When I eat unhealthily, or overeat, I don't turn it into fearful eating by berating myself and making it into this big guilt trip. I just don't make a big song and dance about it- instead I let it go and it becomes a non-issue.
A thought to ponder about fear-filled vs. happy eating.

If every time I think about food, I feel stressed, and if every time I eat food I feel guilty and on edge,
I'm raising my stress levels as well as the secretion of stress hormones.
And how does my body digest food when I'm under stress?
Here's how. When I'm stressed my body diverts the energy usually utilized for digestion and other bodily processes to help me cope with the stress. So my digestion system doesn't operate at it's optimum level. Thus, under chronic stress your normal digestion of food is impaired.

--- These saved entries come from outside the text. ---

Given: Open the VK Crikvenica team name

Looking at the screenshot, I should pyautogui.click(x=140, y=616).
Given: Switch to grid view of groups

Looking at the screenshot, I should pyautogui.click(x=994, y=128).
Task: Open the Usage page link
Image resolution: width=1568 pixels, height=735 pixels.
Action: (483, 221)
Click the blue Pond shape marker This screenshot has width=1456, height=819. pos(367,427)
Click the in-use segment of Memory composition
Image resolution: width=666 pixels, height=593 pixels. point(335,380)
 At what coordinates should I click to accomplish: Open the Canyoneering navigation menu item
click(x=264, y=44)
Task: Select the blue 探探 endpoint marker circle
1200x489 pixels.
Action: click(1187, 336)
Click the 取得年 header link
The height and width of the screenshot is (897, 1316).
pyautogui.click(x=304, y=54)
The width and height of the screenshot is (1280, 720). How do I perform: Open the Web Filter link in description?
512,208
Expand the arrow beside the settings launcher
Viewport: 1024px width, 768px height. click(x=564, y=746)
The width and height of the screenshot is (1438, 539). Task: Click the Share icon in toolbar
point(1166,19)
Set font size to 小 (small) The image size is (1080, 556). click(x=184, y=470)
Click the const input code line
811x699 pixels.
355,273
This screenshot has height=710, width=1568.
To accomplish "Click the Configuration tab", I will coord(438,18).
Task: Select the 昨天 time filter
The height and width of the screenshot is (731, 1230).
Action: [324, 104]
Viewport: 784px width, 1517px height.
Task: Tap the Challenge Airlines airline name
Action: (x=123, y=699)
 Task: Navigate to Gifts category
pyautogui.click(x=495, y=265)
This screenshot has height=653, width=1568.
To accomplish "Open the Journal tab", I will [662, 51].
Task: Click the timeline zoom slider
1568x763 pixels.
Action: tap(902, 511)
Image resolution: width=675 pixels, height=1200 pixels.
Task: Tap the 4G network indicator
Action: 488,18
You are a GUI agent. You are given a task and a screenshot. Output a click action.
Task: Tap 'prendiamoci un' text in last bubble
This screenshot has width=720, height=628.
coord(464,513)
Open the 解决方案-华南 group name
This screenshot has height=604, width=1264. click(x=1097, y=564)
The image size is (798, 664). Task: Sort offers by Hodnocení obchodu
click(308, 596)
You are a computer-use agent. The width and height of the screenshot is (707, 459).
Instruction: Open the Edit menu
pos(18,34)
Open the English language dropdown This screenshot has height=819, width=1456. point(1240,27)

Now add that to the fact that research shows that we consume more snack foods and sweet foods when we are in a negative state. Seventy three percent of the participants in one study reported an increase in non-nutritious snacking behavior during stress and a corresponding decrease in intake of vegetables,
meat and fish.
So let's say you're a fear-filled eating dieter and you spot chocolate cake. You'd love some, but know you can't or shouldn't have it. You feel stressed and guilty but take a piece anyway. Just thinking those guilty and stressed out
thoughts impairs your digestion so that your body can't digest it as well as it could.
Now let's say you're into joy-filled eating. You see that piece of chocolate cake, take it without guilt and then savour each morself. Because you're not stressed about it, you don't shut down your digestion and it works much better.
Same piece of chocolate cake - but your body accepts it and digests it better and you have a very different health outcome! Yay for that!